▼
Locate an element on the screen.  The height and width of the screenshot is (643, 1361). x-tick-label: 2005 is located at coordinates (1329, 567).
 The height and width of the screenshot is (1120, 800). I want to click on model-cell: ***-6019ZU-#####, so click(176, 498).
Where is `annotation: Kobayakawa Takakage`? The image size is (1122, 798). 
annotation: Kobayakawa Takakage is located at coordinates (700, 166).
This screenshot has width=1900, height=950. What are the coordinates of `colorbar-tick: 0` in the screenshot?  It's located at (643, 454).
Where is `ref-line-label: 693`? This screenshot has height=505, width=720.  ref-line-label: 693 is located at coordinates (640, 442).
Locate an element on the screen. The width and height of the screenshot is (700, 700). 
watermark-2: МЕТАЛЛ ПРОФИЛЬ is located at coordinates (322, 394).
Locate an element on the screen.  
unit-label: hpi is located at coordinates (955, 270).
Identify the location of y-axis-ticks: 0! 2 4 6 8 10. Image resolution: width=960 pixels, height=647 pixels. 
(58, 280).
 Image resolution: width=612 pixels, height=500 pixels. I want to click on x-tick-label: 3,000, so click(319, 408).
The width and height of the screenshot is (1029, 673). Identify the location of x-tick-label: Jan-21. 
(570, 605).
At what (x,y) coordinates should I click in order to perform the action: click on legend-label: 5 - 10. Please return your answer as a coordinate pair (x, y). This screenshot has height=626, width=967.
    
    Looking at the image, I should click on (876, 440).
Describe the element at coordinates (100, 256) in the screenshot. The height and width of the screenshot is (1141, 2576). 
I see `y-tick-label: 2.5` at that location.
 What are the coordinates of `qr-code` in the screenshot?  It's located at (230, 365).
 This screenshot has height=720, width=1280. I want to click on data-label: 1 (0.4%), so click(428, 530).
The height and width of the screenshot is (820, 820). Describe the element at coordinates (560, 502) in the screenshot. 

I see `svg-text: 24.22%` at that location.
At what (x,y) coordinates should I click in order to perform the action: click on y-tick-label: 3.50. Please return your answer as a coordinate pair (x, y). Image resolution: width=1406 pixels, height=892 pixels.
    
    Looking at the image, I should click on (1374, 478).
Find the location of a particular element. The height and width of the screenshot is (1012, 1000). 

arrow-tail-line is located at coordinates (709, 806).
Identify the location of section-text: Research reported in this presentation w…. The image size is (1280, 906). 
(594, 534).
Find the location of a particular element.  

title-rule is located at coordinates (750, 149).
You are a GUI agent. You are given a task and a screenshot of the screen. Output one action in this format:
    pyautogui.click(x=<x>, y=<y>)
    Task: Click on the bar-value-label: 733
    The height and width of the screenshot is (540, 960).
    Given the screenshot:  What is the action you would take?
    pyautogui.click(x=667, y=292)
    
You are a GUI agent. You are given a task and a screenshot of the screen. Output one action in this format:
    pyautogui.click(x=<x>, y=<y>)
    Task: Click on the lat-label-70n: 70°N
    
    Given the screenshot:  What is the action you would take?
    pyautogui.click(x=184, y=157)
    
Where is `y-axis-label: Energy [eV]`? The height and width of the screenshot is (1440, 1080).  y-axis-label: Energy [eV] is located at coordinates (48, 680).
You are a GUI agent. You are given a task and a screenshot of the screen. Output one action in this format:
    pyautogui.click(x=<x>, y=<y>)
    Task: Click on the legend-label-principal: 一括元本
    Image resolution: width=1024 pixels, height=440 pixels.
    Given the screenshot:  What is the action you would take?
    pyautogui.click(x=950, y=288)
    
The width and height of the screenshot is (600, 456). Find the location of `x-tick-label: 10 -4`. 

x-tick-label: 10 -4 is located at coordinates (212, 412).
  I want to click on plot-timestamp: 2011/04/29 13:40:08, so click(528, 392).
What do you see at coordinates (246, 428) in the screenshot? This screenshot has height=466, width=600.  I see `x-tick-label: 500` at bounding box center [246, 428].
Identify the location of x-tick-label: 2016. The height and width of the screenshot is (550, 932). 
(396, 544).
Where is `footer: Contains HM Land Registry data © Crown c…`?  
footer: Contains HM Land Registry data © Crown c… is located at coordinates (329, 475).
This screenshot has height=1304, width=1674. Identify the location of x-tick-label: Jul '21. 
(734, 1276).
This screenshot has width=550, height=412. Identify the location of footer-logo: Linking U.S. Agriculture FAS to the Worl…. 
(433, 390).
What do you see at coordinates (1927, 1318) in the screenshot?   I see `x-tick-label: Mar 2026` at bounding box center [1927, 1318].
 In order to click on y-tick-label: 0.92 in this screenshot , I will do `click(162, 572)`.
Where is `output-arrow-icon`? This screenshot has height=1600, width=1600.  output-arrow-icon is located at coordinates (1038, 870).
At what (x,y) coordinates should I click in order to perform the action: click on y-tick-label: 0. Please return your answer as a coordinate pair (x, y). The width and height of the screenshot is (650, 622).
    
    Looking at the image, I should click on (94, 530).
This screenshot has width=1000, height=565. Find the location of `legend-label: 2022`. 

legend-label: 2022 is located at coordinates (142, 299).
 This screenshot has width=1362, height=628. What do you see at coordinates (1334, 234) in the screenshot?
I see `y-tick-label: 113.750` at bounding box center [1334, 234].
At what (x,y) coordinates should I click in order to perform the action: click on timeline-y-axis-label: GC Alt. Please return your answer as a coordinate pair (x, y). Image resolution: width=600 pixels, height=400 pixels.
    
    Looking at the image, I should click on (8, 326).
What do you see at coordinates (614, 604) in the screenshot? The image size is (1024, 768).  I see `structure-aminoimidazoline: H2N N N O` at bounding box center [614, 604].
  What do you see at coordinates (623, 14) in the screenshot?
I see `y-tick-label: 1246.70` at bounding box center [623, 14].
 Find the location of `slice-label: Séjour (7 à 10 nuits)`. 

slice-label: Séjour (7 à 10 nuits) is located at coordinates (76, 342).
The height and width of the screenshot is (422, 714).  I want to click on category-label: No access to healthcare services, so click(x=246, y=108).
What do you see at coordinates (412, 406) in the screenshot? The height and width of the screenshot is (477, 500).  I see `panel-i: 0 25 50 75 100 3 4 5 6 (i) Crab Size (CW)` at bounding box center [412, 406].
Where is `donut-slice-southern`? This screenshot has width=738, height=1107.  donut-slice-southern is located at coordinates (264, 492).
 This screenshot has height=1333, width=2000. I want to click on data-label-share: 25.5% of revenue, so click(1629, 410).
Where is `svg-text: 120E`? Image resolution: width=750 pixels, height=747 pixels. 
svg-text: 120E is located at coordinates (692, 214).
▲
* Work order
Convert the material above into a JSON list of strings, with one string for each line and blank lines omitted.

* Task response
[
  "Locate an element on the screen.  The height and width of the screenshot is (643, 1361). x-tick-label: 2005 is located at coordinates (1329, 567).",
  " The height and width of the screenshot is (1120, 800). I want to click on model-cell: ***-6019ZU-#####, so click(176, 498).",
  "Where is `annotation: Kobayakawa Takakage`? The image size is (1122, 798). ",
  "annotation: Kobayakawa Takakage is located at coordinates (700, 166).",
  "This screenshot has width=1900, height=950. What are the coordinates of `colorbar-tick: 0` in the screenshot?  It's located at (643, 454).",
  "Where is `ref-line-label: 693`? This screenshot has height=505, width=720.  ref-line-label: 693 is located at coordinates (640, 442).",
  "Locate an element on the screen. The width and height of the screenshot is (700, 700). ",
  "watermark-2: МЕТАЛЛ ПРОФИЛЬ is located at coordinates (322, 394).",
  "Locate an element on the screen.  ",
  "unit-label: hpi is located at coordinates (955, 270).",
  "Identify the location of y-axis-ticks: 0! 2 4 6 8 10. Image resolution: width=960 pixels, height=647 pixels. ",
  "(58, 280).",
  " Image resolution: width=612 pixels, height=500 pixels. I want to click on x-tick-label: 3,000, so click(319, 408).",
  "The width and height of the screenshot is (1029, 673). Identify the location of x-tick-label: Jan-21. ",
  "(570, 605).",
  "At what (x,y) coordinates should I click in order to perform the action: click on legend-label: 5 - 10. Please return your answer as a coordinate pair (x, y). This screenshot has height=626, width=967.",
  "    Looking at the image, I should click on (876, 440).",
  "Describe the element at coordinates (100, 256) in the screenshot. The height and width of the screenshot is (1141, 2576). ",
  "I see `y-tick-label: 2.5` at that location.",
  " What are the coordinates of `qr-code` in the screenshot?  It's located at (230, 365).",
  " This screenshot has height=720, width=1280. I want to click on data-label: 1 (0.4%), so click(428, 530).",
  "The height and width of the screenshot is (820, 820). Describe the element at coordinates (560, 502) in the screenshot. ",
  "I see `svg-text: 24.22%` at that location.",
  "At what (x,y) coordinates should I click in order to perform the action: click on y-tick-label: 3.50. Please return your answer as a coordinate pair (x, y). Image resolution: width=1406 pixels, height=892 pixels.",
  "    Looking at the image, I should click on (1374, 478).",
  "Find the location of a particular element. The height and width of the screenshot is (1012, 1000). ",
  "arrow-tail-line is located at coordinates (709, 806).",
  "Identify the location of section-text: Research reported in this presentation w…. The image size is (1280, 906). ",
  "(594, 534).",
  "Find the location of a particular element.  ",
  "title-rule is located at coordinates (750, 149).",
  "You are a GUI agent. You are given a task and a screenshot of the screen. Output one action in this format:",
  "    pyautogui.click(x=<x>, y=<y>)",
  "    Task: Click on the bar-value-label: 733",
  "    The height and width of the screenshot is (540, 960).",
  "    Given the screenshot:  What is the action you would take?",
  "    pyautogui.click(x=667, y=292)",
  "You are a GUI agent. You are given a task and a screenshot of the screen. Output one action in this format:",
  "    pyautogui.click(x=<x>, y=<y>)",
  "    Task: Click on the lat-label-70n: 70°N",
  "    Given the screenshot:  What is the action you would take?",
  "    pyautogui.click(x=184, y=157)",
  "Where is `y-axis-label: Energy [eV]`? The height and width of the screenshot is (1440, 1080).  y-axis-label: Energy [eV] is located at coordinates (48, 680).",
  "You are a GUI agent. You are given a task and a screenshot of the screen. Output one action in this format:",
  "    pyautogui.click(x=<x>, y=<y>)",
  "    Task: Click on the legend-label-principal: 一括元本",
  "    Image resolution: width=1024 pixels, height=440 pixels.",
  "    Given the screenshot:  What is the action you would take?",
  "    pyautogui.click(x=950, y=288)",
  "The width and height of the screenshot is (600, 456). Find the location of `x-tick-label: 10 -4`. ",
  "x-tick-label: 10 -4 is located at coordinates (212, 412).",
  "  I want to click on plot-timestamp: 2011/04/29 13:40:08, so click(528, 392).",
  "What do you see at coordinates (246, 428) in the screenshot? This screenshot has height=466, width=600.  I see `x-tick-label: 500` at bounding box center [246, 428].",
  "Identify the location of x-tick-label: 2016. The height and width of the screenshot is (550, 932). ",
  "(396, 544).",
  "Where is `footer: Contains HM Land Registry data © Crown c…`?  ",
  "footer: Contains HM Land Registry data © Crown c… is located at coordinates (329, 475).",
  "This screenshot has height=1304, width=1674. Identify the location of x-tick-label: Jul '21. ",
  "(734, 1276).",
  "This screenshot has width=550, height=412. Identify the location of footer-logo: Linking U.S. Agriculture FAS to the Worl…. ",
  "(433, 390).",
  "What do you see at coordinates (1927, 1318) in the screenshot?   I see `x-tick-label: Mar 2026` at bounding box center [1927, 1318].",
  " In order to click on y-tick-label: 0.92 in this screenshot , I will do `click(162, 572)`.",
  "Where is `output-arrow-icon`? This screenshot has height=1600, width=1600.  output-arrow-icon is located at coordinates (1038, 870).",
  "At what (x,y) coordinates should I click in order to perform the action: click on y-tick-label: 0. Please return your answer as a coordinate pair (x, y). The width and height of the screenshot is (650, 622).",
  "    Looking at the image, I should click on (94, 530).",
  "This screenshot has width=1000, height=565. Find the location of `legend-label: 2022`. ",
  "legend-label: 2022 is located at coordinates (142, 299).",
  " This screenshot has width=1362, height=628. What do you see at coordinates (1334, 234) in the screenshot?",
  "I see `y-tick-label: 113.750` at bounding box center [1334, 234].",
  "At what (x,y) coordinates should I click in order to perform the action: click on timeline-y-axis-label: GC Alt. Please return your answer as a coordinate pair (x, y). Image resolution: width=600 pixels, height=400 pixels.",
  "    Looking at the image, I should click on (8, 326).",
  "What do you see at coordinates (614, 604) in the screenshot? The image size is (1024, 768).  I see `structure-aminoimidazoline: H2N N N O` at bounding box center [614, 604].",
  "  What do you see at coordinates (623, 14) in the screenshot?",
  "I see `y-tick-label: 1246.70` at bounding box center [623, 14].",
  " Find the location of `slice-label: Séjour (7 à 10 nuits)`. ",
  "slice-label: Séjour (7 à 10 nuits) is located at coordinates (76, 342).",
  "The height and width of the screenshot is (422, 714).  I want to click on category-label: No access to healthcare services, so click(x=246, y=108).",
  "What do you see at coordinates (412, 406) in the screenshot? The height and width of the screenshot is (477, 500).  I see `panel-i: 0 25 50 75 100 3 4 5 6 (i) Crab Size (CW)` at bounding box center [412, 406].",
  "Where is `donut-slice-southern`? This screenshot has width=738, height=1107.  donut-slice-southern is located at coordinates (264, 492).",
  " This screenshot has height=1333, width=2000. I want to click on data-label-share: 25.5% of revenue, so click(1629, 410).",
  "Where is `svg-text: 120E`? Image resolution: width=750 pixels, height=747 pixels. ",
  "svg-text: 120E is located at coordinates (692, 214)."
]